シフォンちゃんが「ユート様専用のお風呂です」と言って用意してくれたのは、大きな浴槽にたっぷり張られたお湯だった。

「うおっ、風呂じゃん!! やったぁ、風呂、風呂、お風呂久しぶりぃっ!」

あの鬼畜研究所では、シャワーはもちろん、一度も風呂に入らせてもらえなかった。何故か目が覚めると体がスッキリしていたから、俺が寝ている間に洗われていたのかもしれないけど。
とにかく、風呂に入れるのは嬉しい。

寝室の奥にある浴室はとても広くて、プールみたいなでかい浴槽と、シャワー設備も整っていた。
この世界に電気やガス、というものはないみたいなので、どういう仕組みになっているのかわからないけど、シャワーの形状に関しては俺の暮らしていた現代日本のものとほとんど同じだったので、難なく使いこなすことができた。
シフォンちゃんが俺の体を洗う気満々だったので、俺は手振り身振りで必死に「自分一人で大丈夫」と伝え、彼女に浴室から出て行ってもらった。
俺はさっそく、「ユート様専用のお手入れセットです」とシフォンちゃんからもらったスポンジやボディソープを使い、体を隅々まで洗ってから、お湯に浸かった。

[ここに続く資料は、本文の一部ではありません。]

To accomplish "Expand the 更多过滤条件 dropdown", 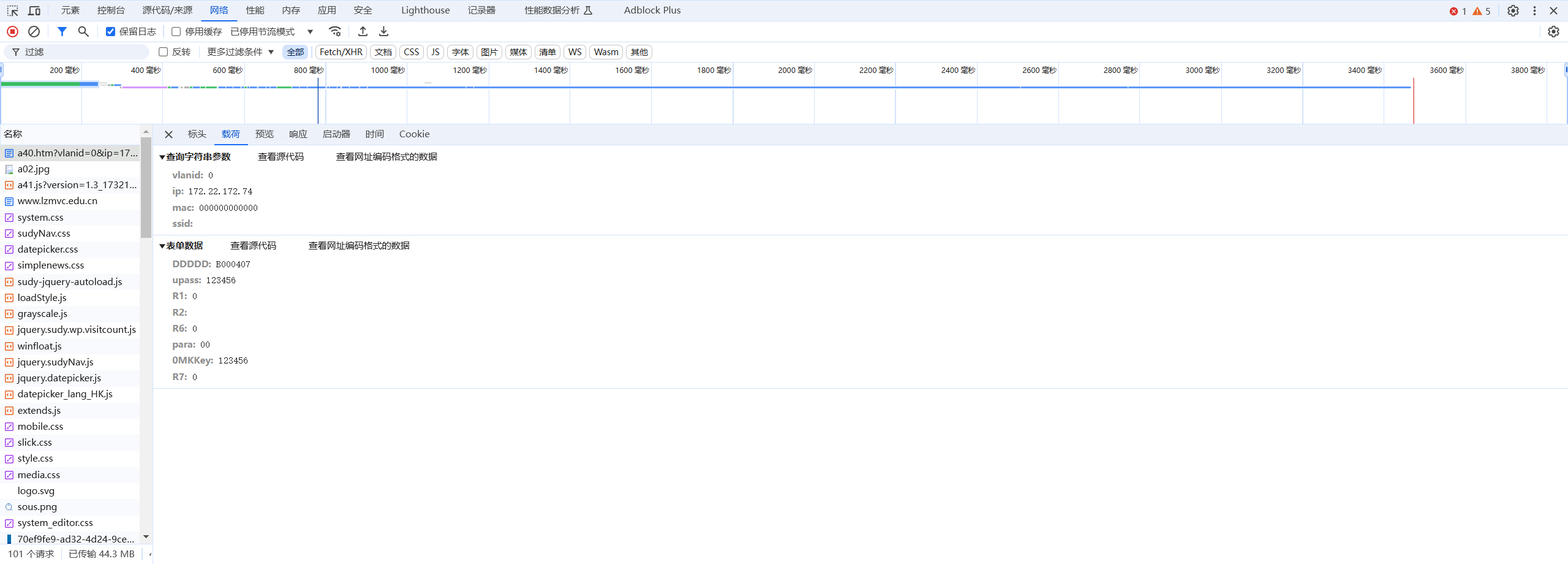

「はああああ~……気持ちぃ……これこれぇ……やっぱ日本人は風呂無しには生きてけないぜぇ……」

まあ、風呂というか、小ぶりなプールみたいで、泳げるぐらい大きいんだけど。
とにかく満足。リラックス。
しかし、さっきから何か、浴室の外でヴァルが騒いでるな。
まさかえんちょうとかいう化け物が出たのか?! と不安に思っていたら、いきなり浴室のドアが開いて、ヴァルが乱入してきた。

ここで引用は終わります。